From the line that contains "The image size is (1211, 718)." through the end of the records below, write out each line exactly as it appears, but not the pictures.

**Provided information**
● ● ● ● ●

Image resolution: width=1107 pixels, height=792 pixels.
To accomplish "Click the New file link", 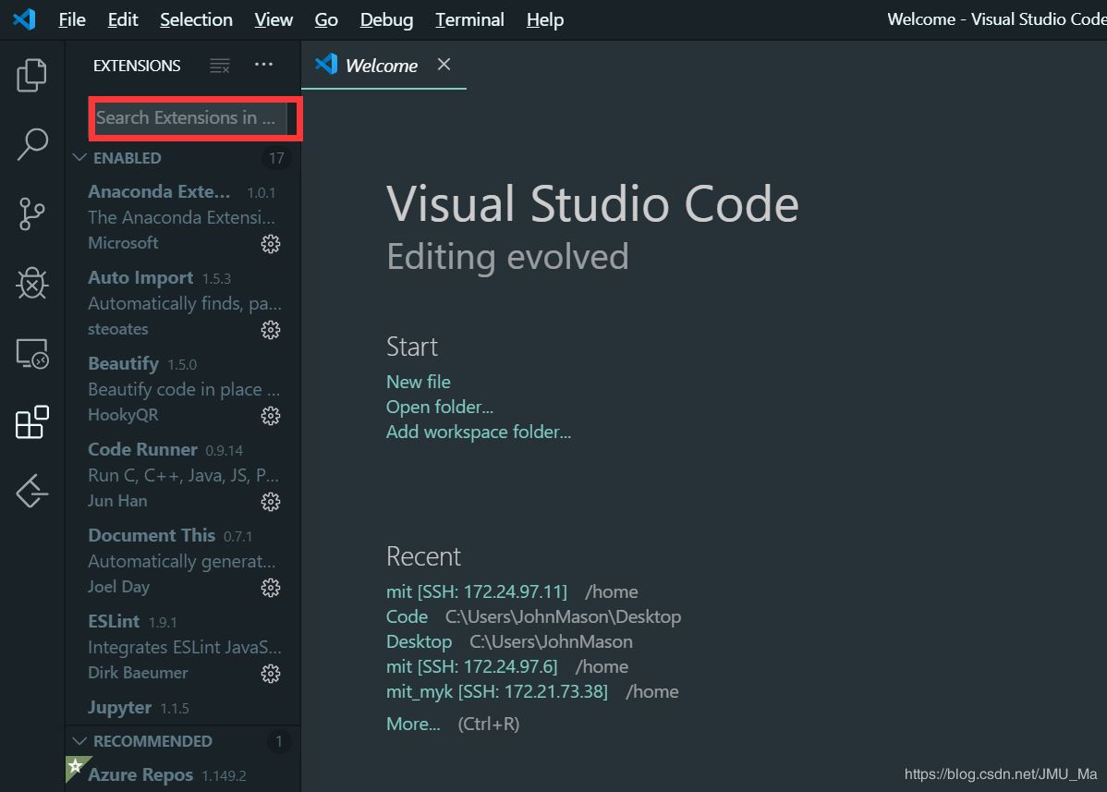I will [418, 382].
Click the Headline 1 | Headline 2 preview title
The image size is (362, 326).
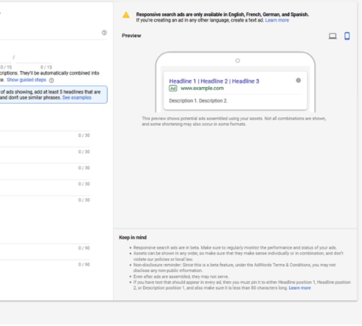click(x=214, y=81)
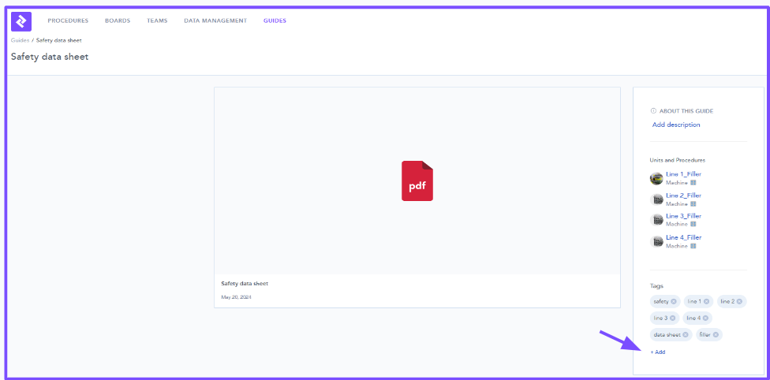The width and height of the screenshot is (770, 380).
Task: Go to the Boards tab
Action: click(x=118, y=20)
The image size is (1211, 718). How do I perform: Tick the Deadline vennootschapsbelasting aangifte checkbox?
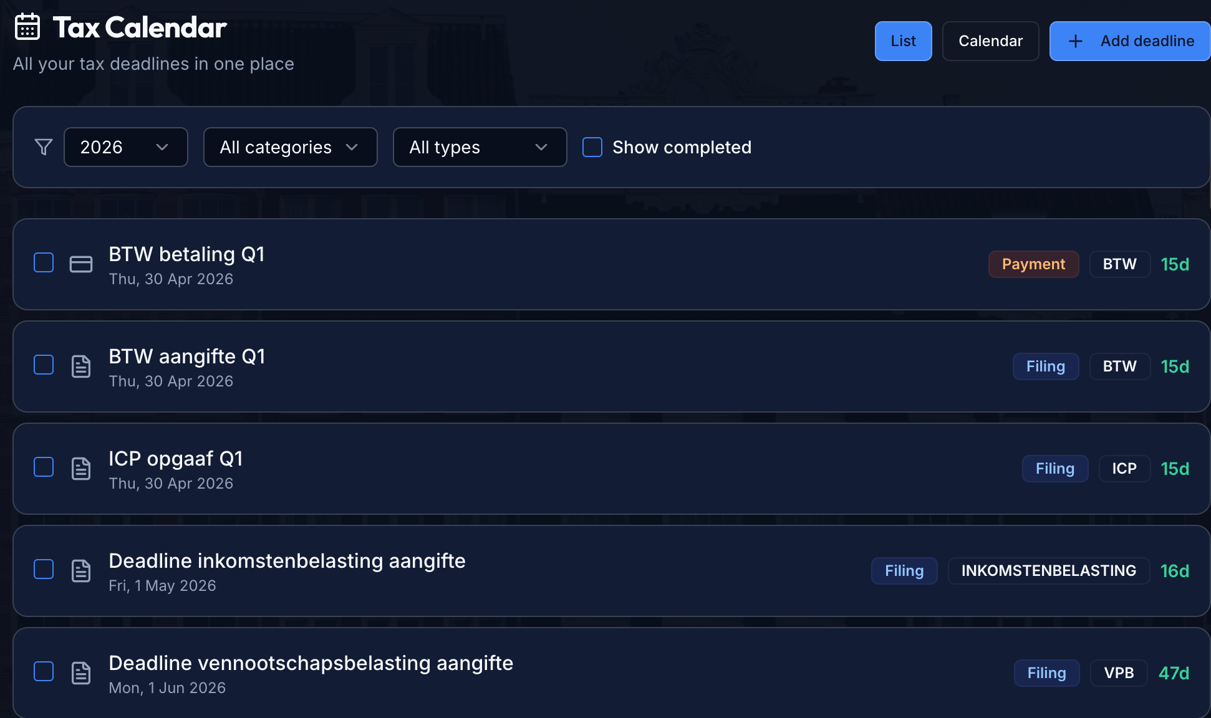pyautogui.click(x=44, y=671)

● ● ● ● ●

**Written answer**
The image size is (1211, 718). How do I perform: Tick the Deadline vennootschapsbelasting aangifte checkbox?
pyautogui.click(x=44, y=671)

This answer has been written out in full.